In the section of the listing that opens with the line containing "Go back using the left arrow The" and closes with the line containing "The width and height of the screenshot is (1568, 405).", switch "Given" to "Request". Output only those lines, with everything else left unchanged.
══ Material supplied ══
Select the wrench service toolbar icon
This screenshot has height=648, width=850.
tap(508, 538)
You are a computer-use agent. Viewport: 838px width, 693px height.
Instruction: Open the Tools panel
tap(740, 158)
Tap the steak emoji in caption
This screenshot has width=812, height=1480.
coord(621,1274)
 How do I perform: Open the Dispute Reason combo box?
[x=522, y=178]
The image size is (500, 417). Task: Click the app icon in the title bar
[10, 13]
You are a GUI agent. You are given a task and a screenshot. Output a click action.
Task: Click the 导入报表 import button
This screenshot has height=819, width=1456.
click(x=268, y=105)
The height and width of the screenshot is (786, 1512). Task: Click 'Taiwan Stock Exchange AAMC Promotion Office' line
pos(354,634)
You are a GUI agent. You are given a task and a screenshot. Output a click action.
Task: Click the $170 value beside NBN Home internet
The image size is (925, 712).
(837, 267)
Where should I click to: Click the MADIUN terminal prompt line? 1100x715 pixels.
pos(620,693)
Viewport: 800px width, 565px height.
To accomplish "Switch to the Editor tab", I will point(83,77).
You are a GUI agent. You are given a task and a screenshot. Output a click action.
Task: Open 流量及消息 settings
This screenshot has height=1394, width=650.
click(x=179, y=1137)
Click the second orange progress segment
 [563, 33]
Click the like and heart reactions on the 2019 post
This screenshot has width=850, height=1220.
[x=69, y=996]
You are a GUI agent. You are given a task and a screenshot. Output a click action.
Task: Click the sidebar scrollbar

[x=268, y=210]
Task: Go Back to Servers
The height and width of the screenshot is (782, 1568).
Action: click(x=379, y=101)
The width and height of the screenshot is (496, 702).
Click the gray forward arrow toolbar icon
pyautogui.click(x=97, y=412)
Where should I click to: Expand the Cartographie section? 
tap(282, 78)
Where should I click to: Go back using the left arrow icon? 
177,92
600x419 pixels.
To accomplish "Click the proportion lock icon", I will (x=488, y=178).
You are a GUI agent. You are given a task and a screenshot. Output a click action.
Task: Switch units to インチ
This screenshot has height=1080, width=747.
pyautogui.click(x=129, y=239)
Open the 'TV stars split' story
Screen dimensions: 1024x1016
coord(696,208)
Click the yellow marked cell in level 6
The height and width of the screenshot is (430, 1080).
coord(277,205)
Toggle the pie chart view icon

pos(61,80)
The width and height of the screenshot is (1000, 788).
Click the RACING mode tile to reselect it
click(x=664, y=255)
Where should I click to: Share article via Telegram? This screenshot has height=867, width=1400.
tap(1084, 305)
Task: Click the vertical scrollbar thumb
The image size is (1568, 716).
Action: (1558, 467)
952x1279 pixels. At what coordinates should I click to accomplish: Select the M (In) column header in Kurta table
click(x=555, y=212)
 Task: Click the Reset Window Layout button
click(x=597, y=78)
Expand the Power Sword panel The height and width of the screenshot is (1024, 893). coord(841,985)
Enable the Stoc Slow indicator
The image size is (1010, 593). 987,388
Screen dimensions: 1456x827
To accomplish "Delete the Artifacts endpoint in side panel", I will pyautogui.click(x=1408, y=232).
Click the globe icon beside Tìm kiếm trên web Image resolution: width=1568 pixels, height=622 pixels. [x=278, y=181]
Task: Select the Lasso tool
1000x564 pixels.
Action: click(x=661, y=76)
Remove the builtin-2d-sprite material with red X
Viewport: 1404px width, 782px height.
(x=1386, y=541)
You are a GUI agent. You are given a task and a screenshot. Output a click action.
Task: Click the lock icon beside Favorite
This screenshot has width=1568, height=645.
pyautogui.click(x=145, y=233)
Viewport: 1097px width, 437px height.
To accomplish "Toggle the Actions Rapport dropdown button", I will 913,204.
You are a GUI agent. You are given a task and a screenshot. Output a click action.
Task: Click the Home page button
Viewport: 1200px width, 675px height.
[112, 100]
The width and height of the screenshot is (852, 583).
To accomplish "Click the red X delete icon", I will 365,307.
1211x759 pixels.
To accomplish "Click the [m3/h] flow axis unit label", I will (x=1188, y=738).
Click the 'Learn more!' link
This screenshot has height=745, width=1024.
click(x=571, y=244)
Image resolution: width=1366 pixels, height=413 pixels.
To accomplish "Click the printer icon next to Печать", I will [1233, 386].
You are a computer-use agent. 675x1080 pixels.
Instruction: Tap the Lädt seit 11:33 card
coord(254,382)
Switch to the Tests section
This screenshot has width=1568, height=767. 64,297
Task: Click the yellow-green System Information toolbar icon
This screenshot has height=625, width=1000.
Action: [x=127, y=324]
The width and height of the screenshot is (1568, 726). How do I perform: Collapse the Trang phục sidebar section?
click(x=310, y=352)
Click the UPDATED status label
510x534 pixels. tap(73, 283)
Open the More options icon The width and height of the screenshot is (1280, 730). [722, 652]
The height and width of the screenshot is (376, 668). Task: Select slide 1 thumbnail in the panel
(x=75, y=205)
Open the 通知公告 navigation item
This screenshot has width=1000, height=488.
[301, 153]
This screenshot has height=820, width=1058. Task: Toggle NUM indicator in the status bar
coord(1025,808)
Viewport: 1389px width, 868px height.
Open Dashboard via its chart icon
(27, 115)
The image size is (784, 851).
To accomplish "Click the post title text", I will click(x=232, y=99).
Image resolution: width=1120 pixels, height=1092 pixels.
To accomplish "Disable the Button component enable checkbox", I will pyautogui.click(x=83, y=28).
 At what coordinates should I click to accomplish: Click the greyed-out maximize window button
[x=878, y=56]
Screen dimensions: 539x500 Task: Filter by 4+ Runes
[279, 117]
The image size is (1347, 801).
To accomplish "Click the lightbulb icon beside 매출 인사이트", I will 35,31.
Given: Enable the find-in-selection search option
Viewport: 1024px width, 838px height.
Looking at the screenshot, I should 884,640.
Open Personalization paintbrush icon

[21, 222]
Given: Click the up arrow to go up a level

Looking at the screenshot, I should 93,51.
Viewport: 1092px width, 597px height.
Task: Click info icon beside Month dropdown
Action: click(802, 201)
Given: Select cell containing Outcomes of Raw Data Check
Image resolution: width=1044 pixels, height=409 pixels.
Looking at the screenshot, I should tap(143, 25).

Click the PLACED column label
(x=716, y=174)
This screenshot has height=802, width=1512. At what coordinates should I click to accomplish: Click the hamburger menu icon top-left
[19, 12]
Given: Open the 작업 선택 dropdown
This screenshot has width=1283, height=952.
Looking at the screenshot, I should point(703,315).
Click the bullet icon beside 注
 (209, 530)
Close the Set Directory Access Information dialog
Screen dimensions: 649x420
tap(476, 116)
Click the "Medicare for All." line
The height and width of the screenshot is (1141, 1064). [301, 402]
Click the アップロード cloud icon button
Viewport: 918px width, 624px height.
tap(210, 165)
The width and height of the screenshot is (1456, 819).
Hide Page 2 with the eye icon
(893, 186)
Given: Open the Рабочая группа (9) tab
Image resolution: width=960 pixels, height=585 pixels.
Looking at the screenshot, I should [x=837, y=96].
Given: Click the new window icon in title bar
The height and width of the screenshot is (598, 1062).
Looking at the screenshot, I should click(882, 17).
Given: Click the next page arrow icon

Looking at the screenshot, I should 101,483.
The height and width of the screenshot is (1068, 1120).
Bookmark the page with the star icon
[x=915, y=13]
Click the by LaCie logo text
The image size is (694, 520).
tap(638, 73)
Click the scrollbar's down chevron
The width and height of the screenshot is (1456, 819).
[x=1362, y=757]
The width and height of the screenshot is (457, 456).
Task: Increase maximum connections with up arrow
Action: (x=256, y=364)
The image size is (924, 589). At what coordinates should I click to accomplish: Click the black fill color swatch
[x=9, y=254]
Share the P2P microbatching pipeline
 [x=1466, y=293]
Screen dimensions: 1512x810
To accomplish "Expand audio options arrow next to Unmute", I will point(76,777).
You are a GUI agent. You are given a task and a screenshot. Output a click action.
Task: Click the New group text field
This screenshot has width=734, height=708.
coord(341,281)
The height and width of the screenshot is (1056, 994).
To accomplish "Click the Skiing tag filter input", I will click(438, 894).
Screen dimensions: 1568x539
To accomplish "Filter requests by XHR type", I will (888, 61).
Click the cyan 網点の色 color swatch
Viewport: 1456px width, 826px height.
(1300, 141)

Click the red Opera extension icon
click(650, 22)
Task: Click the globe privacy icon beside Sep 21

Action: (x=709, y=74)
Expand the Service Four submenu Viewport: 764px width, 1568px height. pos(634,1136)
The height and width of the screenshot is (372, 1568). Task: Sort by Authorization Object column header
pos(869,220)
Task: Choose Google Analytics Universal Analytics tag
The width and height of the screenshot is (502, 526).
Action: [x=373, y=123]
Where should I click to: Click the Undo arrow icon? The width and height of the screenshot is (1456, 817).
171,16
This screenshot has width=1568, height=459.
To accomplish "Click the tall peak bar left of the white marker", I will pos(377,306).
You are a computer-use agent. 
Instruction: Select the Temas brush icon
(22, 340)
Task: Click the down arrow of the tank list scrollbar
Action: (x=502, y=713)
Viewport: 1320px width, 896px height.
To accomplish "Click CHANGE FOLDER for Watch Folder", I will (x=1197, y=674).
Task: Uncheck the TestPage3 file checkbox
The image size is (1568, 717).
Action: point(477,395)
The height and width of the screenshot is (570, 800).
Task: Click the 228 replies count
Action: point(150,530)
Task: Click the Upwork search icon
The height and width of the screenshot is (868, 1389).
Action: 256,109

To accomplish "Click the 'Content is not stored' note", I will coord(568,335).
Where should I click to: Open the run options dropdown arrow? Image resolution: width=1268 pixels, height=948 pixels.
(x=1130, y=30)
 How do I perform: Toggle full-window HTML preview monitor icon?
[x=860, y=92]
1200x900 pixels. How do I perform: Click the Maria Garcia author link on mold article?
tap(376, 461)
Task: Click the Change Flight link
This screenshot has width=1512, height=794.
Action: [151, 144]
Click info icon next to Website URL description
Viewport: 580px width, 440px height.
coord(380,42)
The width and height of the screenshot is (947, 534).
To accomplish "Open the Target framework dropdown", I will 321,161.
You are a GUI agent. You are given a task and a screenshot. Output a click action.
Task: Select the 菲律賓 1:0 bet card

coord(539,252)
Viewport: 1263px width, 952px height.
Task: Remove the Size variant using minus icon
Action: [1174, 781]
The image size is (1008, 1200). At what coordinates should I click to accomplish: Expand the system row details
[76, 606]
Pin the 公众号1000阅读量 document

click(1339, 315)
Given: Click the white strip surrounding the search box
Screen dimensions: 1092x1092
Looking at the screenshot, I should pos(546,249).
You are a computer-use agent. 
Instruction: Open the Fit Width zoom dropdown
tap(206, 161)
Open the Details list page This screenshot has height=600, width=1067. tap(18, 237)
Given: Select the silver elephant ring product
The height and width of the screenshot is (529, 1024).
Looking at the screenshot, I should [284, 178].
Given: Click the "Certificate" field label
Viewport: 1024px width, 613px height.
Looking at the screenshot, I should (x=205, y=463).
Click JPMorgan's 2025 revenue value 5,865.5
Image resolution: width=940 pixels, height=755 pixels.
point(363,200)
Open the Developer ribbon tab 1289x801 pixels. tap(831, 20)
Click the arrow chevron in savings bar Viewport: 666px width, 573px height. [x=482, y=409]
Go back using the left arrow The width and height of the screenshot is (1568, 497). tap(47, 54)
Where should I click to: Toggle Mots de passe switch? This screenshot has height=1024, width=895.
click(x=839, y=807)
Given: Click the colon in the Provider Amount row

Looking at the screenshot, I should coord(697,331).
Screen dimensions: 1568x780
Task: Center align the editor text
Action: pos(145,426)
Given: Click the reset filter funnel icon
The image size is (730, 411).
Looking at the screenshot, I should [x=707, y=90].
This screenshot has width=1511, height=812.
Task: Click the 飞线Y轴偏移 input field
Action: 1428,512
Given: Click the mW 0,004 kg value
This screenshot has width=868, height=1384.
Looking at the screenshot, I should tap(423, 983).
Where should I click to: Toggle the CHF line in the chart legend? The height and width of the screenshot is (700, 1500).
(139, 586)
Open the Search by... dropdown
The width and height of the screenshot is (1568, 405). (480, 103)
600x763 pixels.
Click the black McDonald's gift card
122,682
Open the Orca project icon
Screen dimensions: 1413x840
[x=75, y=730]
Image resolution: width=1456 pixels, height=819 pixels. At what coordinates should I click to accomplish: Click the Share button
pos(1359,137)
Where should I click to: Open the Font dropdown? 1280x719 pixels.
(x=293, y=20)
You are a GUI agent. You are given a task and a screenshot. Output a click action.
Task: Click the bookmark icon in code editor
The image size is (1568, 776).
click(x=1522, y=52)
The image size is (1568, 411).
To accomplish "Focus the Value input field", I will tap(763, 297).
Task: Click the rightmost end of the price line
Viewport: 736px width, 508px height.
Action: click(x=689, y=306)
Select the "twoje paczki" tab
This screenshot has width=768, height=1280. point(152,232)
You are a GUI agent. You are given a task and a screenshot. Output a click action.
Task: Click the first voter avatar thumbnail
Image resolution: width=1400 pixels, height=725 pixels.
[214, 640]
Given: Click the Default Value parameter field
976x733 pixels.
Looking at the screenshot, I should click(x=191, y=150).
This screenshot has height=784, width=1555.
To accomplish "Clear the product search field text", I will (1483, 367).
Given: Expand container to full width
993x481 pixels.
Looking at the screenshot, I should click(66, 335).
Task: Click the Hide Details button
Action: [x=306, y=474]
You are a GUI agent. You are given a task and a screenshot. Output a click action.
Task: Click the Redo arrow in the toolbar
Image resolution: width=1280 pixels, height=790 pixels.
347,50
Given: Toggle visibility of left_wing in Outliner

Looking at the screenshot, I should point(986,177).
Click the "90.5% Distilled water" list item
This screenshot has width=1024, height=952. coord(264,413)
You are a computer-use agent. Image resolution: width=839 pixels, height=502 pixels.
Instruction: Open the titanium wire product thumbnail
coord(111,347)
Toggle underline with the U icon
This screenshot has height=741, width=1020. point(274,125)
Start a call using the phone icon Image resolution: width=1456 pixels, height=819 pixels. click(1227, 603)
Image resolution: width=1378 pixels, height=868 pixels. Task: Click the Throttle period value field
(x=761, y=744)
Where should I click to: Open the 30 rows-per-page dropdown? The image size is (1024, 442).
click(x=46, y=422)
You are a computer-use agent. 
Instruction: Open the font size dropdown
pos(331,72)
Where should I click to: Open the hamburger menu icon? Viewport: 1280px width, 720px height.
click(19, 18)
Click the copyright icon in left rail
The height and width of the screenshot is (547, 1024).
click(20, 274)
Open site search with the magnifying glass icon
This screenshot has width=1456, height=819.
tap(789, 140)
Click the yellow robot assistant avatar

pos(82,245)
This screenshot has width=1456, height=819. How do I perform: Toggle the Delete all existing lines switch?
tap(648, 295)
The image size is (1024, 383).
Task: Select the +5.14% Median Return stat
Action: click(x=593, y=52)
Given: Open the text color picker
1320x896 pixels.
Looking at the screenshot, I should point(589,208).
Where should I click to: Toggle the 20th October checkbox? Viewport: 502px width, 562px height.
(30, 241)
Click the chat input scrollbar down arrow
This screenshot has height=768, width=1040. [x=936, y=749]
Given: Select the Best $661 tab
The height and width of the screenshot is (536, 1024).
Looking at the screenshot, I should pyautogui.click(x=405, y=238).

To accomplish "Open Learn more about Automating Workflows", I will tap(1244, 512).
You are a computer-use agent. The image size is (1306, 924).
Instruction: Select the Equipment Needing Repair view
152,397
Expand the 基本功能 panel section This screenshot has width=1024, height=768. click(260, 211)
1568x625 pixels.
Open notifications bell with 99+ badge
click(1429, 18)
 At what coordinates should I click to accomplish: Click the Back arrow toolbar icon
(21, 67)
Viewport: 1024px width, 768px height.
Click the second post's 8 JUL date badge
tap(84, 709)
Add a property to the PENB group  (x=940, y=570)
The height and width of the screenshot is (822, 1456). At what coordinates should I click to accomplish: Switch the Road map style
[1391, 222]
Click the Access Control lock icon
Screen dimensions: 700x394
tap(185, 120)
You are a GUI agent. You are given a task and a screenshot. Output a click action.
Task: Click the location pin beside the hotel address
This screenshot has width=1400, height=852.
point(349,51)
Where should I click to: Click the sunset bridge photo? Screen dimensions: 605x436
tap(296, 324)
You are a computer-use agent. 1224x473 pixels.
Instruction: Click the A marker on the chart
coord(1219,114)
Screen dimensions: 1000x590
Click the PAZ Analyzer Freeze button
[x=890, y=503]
═══
**Task response**
Go back using the left arrow The width and height of the screenshot is (1568, 497). tap(47, 54)
Where should I click to: Toggle Mots de passe switch? This screenshot has height=1024, width=895.
click(x=839, y=807)
Request: Click the colon in the Provider Amount row

Looking at the screenshot, I should coord(697,331).
Screen dimensions: 1568x780
Task: Center align the editor text
Action: pos(145,426)
Request: Click the reset filter funnel icon
The image size is (730, 411).
Looking at the screenshot, I should [x=707, y=90].
This screenshot has width=1511, height=812.
Task: Click the 飞线Y轴偏移 input field
Action: 1428,512
Request: Click the mW 0,004 kg value
This screenshot has width=868, height=1384.
Looking at the screenshot, I should tap(423, 983).
Where should I click to: Toggle the CHF line in the chart legend? The height and width of the screenshot is (700, 1500).
(139, 586)
Open the Search by... dropdown
The width and height of the screenshot is (1568, 405). (480, 103)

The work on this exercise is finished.